DISTIL: Deep dIverSified inTeractIve Learning.

decile-team

Last update: Dec 6, 2022

Related tags

Overview

Cut down your labeling cost and time by 3x-5x!

What is DISTIL?

DISTIL is an active learning toolkit that implements a number of state-of-the-art active learning strategies with a particular focus for active learning in the deep learning setting. DISTIL is built on PyTorch and decouples the training loop from the active learning algorithm, thereby providing flexibility to the user by allowing them to control the training procedure and model. It allows users to incorporate new active learning algorithms easily with minimal changes to their existing code. DISTIL also provides support for incorporating active learning with your custom dataset and allows you to experiment on well-known datasets.
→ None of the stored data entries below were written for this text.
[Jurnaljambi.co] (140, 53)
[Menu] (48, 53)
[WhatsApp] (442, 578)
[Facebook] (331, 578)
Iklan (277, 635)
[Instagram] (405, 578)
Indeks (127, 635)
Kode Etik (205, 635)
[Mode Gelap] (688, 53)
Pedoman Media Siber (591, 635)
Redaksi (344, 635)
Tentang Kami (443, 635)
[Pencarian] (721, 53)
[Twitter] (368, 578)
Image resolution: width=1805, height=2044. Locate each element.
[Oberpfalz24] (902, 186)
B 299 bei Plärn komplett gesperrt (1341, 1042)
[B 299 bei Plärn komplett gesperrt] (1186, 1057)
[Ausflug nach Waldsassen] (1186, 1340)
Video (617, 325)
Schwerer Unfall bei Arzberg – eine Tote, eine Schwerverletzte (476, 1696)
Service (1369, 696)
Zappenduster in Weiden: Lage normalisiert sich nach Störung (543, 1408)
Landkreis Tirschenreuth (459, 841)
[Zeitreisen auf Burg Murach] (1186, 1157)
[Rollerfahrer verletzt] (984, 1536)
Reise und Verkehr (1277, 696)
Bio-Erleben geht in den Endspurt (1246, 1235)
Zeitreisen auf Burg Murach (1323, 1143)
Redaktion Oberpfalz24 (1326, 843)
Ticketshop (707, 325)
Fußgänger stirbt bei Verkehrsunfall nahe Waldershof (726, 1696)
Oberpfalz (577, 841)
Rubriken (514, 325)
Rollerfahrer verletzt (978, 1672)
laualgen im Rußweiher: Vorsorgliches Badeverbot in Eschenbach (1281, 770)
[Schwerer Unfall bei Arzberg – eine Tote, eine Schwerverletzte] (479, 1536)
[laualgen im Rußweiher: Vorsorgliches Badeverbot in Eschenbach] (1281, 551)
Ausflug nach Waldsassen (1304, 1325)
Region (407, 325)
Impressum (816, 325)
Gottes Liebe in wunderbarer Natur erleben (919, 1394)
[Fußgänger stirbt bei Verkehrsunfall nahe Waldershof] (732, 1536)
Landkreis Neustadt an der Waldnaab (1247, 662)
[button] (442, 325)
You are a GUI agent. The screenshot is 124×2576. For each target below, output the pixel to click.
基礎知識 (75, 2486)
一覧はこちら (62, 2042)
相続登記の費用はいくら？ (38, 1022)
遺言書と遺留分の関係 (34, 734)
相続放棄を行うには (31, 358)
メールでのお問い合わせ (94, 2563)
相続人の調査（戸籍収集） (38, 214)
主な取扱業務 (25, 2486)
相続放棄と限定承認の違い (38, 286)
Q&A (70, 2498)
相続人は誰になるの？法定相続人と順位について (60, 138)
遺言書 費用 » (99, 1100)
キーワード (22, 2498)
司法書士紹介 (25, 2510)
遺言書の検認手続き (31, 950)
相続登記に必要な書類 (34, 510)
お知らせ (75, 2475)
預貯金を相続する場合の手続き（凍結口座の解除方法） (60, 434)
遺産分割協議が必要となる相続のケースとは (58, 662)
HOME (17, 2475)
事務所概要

We are continuously incorporating newer and better active learning selection strategies into DISTIL, and we plan to expand the scope of the supported active learning algorithms to settings beyond the currently supported supervised classification setting.

Key Features of DISTIL

Decouples the active learning strategy from the training loop, allowing users to modify the training and/or the active learning strategy
Implements faster and more efficient versions of several active learning strategies
Contains most state-of-the-art active learning algorithms
Allows running basic experiments with just one command
Presents interface to various active learning strategies through only a couple lines of code
Requires only minimal changes to the configuration files to run your own experiments
Achieves higher test accuracies with less amount of training data, admitting a huge reduction in labeling cost and time
Requires minimal change to add it to existing training structures
Contains recipes, tutorials, and benchmarks for all active learning algorithms on many deep learning datasets

Starting with DISTIL

DISTIL can be installed using the following means:

From Git Repository

git clone https://github.com/decile-team/distil.git
cd distil
pip install -r requirements/requirements.txt

Pip Installation

pip install decile-distil

First Steps

To better understand DISTIL's functionality, we have provided example Jupyter notebooks in the tutorials folder, which can be easily executed by using Google Colab. We also provide a simple AL training loop that runs experiments using a provided configuration file. To run this loop, do the following from the base folder:

python train.py --config_path=/content/distil/configs/config_svhn_resnet_randomsampling.json

You can use the default configurations that we have provided in the configs folder, or you can make a custom configuration. For making your custom configuration file for training, please refer to Distil Configuration File Documentation.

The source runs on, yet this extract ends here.